» **Task to complete**: Leave the pictures out and print, word for word, the lines below from the one with "You are a computer-use" through the final line.

» **Records for processing**:
************
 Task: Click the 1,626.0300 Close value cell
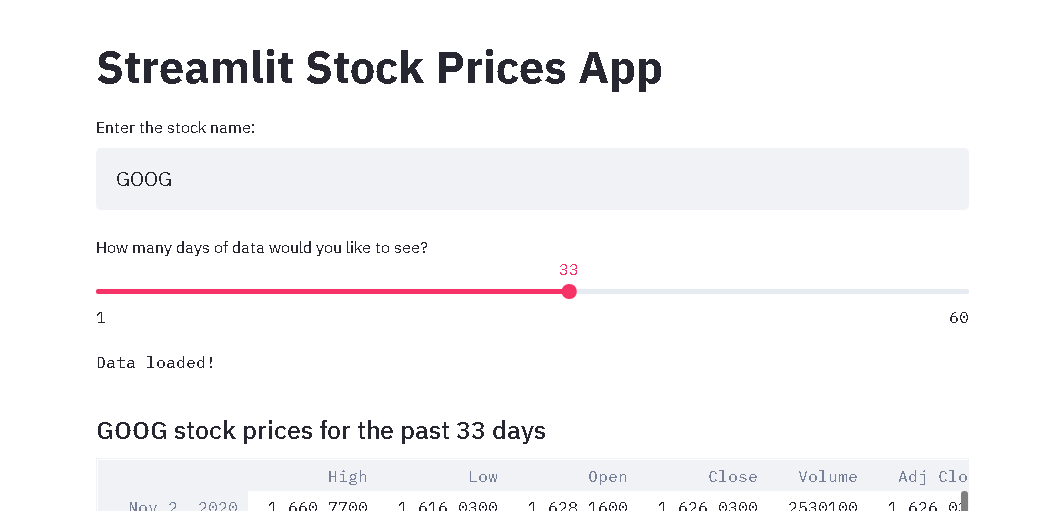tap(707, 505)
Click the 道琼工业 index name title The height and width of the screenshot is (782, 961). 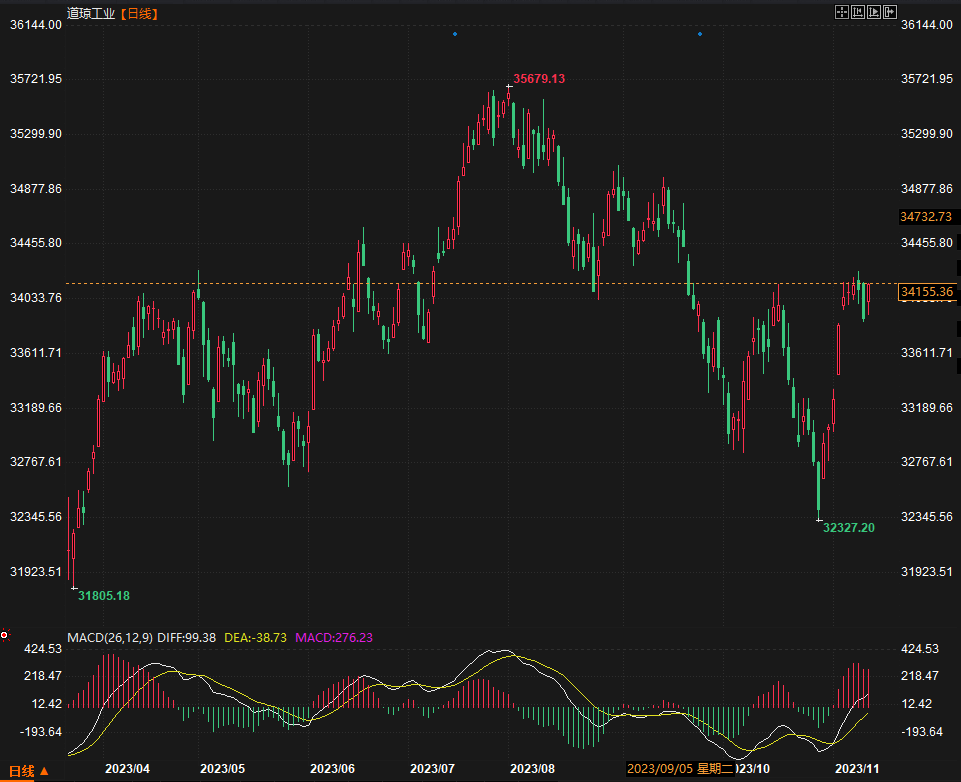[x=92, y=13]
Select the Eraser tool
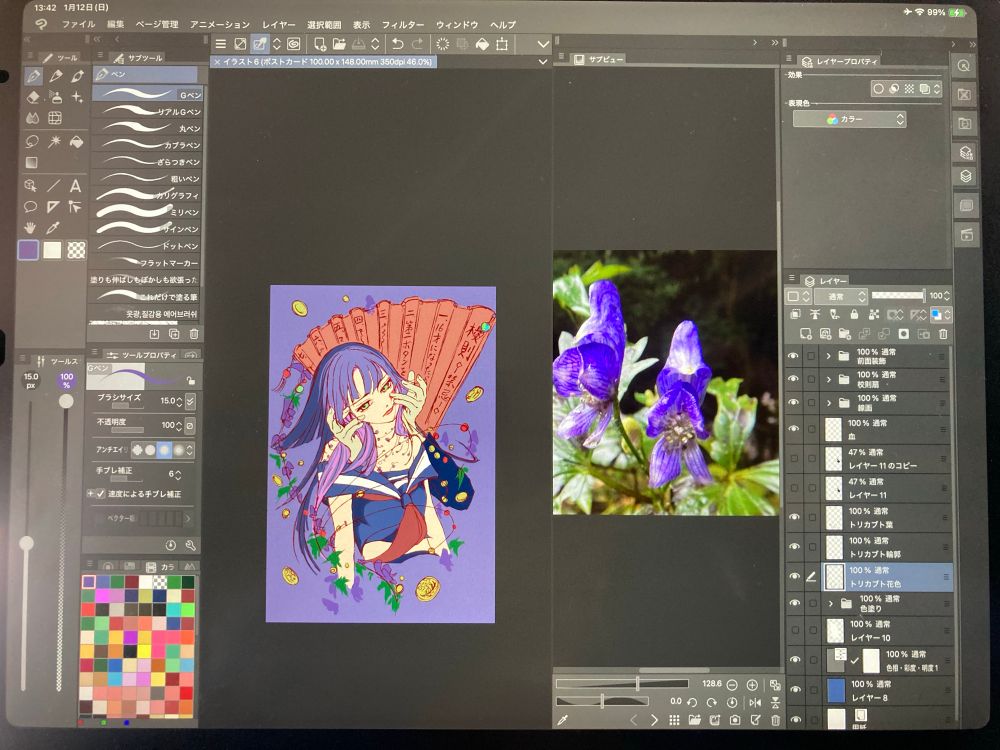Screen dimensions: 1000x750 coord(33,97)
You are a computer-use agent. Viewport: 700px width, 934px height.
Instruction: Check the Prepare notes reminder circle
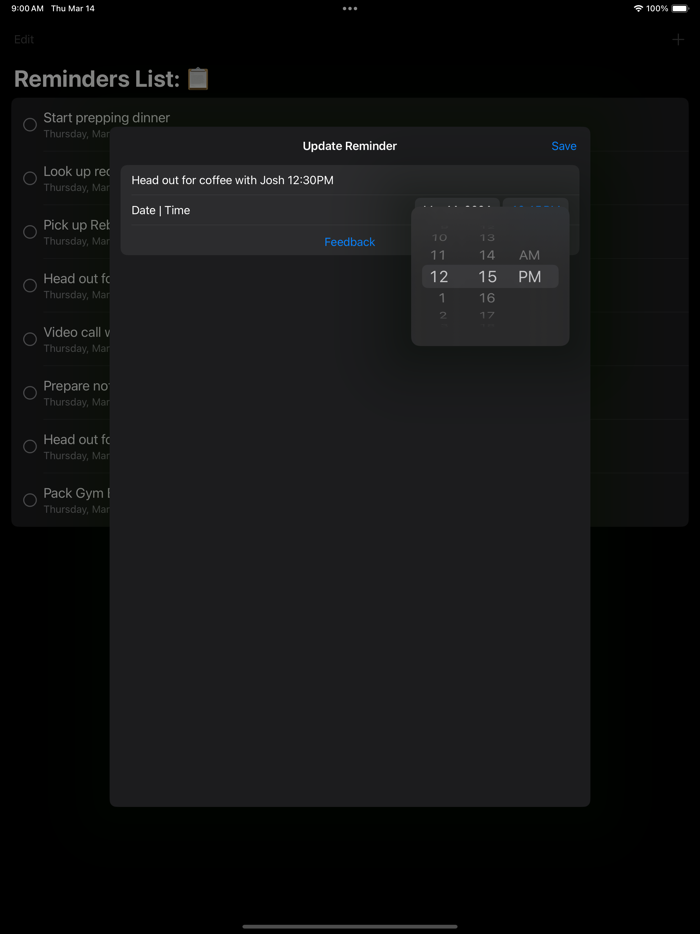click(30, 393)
************
» **Solution for this exercise**:
You are a computer-use agent. Viewport: 700px width, 934px height.
Instruction: Check the Prepare notes reminder circle
click(30, 393)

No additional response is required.